An odd aerodynamic phenomenon

The machine pictured is very similar to one I worked around in a corregated box plant. Where I worked, a die cutter would cookie-cut small boxes out of larger sheets and form a little stack which would be advanced to the guy who strips away the trim and stacks the finished boxed. The trim would be kicked into this thing, which shreds the scrap which then gets sucked up by the vertical tube behind it. On this machine there is a lip on the bottom front edge. Our chopper didn’t have that lip, and small pieces of scrap would get under the box, and actually pack in tight enough to raise up the box. And it was heavy. Many’s the time the worker would be trying to pry it up with a crowbar and blow out the scrap. I never understood it. Similar suction tubes came down from the ceiling elsewhere in the building which didn’t have a chopper. They ended with a short slanted section which rested on the floor and had the same packing problem. I finally sealed the lips with grout, which should have been done decades earlier.
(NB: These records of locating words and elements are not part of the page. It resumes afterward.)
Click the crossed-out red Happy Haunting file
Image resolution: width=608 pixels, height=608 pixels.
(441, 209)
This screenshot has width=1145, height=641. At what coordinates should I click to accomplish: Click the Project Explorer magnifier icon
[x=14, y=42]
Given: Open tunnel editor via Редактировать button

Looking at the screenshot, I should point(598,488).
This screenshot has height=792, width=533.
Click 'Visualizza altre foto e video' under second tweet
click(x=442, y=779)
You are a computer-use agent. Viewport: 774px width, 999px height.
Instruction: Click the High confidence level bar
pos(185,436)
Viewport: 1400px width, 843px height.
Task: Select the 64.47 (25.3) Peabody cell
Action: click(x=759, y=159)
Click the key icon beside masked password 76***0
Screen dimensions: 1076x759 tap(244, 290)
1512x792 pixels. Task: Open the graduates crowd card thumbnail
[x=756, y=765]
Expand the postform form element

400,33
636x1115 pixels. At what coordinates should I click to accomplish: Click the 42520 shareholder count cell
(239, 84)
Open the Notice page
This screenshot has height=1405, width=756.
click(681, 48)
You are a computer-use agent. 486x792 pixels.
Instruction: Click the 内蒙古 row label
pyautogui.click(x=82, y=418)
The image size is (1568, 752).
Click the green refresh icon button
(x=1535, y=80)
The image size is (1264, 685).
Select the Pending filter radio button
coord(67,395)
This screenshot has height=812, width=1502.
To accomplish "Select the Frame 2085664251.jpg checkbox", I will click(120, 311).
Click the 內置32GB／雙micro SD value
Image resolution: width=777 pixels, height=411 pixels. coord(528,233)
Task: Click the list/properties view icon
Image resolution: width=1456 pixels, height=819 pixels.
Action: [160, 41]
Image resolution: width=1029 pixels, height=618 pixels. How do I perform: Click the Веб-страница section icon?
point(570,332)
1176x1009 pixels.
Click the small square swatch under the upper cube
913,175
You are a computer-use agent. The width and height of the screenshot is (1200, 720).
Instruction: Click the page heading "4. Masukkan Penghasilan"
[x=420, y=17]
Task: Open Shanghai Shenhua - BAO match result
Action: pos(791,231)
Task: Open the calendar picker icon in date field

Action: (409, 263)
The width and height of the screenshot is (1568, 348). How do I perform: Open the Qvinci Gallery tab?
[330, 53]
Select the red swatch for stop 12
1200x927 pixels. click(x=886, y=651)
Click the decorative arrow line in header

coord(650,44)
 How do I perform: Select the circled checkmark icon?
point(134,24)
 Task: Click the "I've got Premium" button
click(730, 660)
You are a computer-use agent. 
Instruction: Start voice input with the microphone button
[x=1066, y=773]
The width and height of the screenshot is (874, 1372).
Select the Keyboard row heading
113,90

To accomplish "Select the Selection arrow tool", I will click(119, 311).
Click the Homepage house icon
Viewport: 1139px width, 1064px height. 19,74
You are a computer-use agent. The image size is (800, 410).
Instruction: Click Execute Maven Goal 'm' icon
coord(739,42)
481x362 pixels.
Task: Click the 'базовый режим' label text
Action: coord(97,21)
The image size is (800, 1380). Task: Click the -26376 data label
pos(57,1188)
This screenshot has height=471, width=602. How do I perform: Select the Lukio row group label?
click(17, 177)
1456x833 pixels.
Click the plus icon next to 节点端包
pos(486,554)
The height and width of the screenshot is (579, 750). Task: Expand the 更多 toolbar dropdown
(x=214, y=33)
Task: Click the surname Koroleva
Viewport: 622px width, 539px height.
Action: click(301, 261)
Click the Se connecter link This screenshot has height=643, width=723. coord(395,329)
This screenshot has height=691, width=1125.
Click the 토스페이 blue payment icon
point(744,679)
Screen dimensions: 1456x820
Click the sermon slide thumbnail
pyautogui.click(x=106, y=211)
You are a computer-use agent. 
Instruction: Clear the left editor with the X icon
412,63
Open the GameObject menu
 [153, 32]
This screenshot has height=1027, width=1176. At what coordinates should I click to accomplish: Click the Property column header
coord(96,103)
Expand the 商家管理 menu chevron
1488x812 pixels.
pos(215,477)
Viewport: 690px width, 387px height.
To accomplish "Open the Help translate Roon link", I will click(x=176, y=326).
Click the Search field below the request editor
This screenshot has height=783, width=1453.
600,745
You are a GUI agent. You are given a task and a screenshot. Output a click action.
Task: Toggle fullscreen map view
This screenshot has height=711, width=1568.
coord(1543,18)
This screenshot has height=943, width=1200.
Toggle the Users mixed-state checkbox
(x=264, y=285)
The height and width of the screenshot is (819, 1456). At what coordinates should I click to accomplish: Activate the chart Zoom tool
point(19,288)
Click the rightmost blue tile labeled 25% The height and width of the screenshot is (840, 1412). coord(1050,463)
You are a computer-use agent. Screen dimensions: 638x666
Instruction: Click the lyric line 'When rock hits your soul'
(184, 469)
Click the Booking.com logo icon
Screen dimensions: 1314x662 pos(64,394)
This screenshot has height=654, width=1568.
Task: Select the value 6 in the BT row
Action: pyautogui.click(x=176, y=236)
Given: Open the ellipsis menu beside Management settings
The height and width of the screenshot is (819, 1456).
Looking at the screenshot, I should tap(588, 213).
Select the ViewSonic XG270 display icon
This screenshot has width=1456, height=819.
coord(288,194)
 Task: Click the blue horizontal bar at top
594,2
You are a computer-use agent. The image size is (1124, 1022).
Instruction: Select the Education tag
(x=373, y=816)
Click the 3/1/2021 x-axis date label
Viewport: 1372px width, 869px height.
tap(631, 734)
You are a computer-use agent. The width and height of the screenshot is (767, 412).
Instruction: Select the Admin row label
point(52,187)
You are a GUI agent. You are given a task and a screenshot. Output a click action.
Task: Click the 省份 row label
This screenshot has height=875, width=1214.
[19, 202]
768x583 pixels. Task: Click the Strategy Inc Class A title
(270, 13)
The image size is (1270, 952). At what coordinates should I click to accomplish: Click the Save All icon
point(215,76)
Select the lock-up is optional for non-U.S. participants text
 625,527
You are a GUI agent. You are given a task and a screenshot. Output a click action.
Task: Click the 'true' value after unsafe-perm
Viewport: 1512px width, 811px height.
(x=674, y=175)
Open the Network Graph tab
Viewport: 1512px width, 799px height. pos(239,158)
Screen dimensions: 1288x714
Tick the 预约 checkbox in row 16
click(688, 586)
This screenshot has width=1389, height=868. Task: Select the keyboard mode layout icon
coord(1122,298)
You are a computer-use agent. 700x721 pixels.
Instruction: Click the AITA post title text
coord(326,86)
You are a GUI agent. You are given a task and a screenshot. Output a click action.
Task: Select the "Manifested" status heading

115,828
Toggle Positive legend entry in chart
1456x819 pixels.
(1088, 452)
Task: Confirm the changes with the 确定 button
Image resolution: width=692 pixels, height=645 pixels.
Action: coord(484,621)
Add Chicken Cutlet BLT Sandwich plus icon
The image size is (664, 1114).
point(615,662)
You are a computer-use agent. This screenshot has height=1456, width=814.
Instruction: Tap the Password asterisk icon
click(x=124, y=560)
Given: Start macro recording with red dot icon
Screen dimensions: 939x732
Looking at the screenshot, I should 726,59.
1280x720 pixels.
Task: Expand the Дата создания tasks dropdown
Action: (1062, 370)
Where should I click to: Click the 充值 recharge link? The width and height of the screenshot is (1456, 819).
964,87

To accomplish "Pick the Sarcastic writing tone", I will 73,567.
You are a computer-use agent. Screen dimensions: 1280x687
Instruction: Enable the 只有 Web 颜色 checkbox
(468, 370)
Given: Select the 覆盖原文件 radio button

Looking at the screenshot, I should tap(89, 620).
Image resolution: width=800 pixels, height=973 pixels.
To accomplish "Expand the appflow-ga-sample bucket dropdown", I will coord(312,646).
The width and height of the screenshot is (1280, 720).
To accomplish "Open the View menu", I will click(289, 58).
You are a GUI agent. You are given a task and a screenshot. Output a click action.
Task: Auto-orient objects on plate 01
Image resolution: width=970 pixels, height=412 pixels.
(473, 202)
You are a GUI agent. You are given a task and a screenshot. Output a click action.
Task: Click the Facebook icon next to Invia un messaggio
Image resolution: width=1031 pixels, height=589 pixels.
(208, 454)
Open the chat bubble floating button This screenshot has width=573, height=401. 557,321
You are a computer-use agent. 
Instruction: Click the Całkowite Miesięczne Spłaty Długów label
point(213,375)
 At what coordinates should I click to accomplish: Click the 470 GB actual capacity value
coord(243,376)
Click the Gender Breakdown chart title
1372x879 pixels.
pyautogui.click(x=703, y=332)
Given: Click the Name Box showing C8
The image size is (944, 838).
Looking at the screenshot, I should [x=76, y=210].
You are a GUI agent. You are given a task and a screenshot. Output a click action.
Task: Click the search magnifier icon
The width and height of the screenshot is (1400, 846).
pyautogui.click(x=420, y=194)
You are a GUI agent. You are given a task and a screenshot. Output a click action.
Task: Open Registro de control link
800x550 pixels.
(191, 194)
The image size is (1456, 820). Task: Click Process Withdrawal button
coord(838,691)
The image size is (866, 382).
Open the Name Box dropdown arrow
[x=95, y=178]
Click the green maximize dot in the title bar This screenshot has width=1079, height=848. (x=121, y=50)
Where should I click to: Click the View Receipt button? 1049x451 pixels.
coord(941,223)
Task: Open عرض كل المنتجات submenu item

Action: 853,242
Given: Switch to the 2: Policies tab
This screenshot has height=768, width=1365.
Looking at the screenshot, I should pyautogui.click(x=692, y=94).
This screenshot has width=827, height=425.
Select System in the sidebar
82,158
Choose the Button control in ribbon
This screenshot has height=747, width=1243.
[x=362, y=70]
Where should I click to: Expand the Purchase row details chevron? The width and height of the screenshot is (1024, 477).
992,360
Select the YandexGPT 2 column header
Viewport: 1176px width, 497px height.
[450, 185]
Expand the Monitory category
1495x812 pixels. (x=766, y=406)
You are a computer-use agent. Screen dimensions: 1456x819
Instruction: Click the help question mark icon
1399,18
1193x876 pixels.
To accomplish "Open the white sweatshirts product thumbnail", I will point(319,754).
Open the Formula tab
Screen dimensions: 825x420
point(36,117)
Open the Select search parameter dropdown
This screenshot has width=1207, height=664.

I’m probably not doing a great job describing this machinery.

https://live.staticflickr.com/65535/51285326626_b11521416a_m.jpg

I can think of a couple of things that may be going on. First, the air velocity entering the intake of the machine is predominantly horizontal, so there is nothing to lift a piece of scrap headed towards the intake over the gap. So the scrap goes into the gap. There may also be a slight attractive force between the scrap and the floor (especially if the scraps are flat) such as static electricity, though I think that may not play much of a role here. Second, once a piece of scrap is in the gap, it will be hit by other pieces of scrap, further driving it in. And while the intake duct may be heavy, it is moving during operation due to the machine vibration, and this movement allows the scraps to be driven further under the intake duct. The lip on the machine pictured prevents scrap from getting under the intake, but a wedge or something forming a ramp into the intake would be better, but the vertical lip is good enough to prevent problems.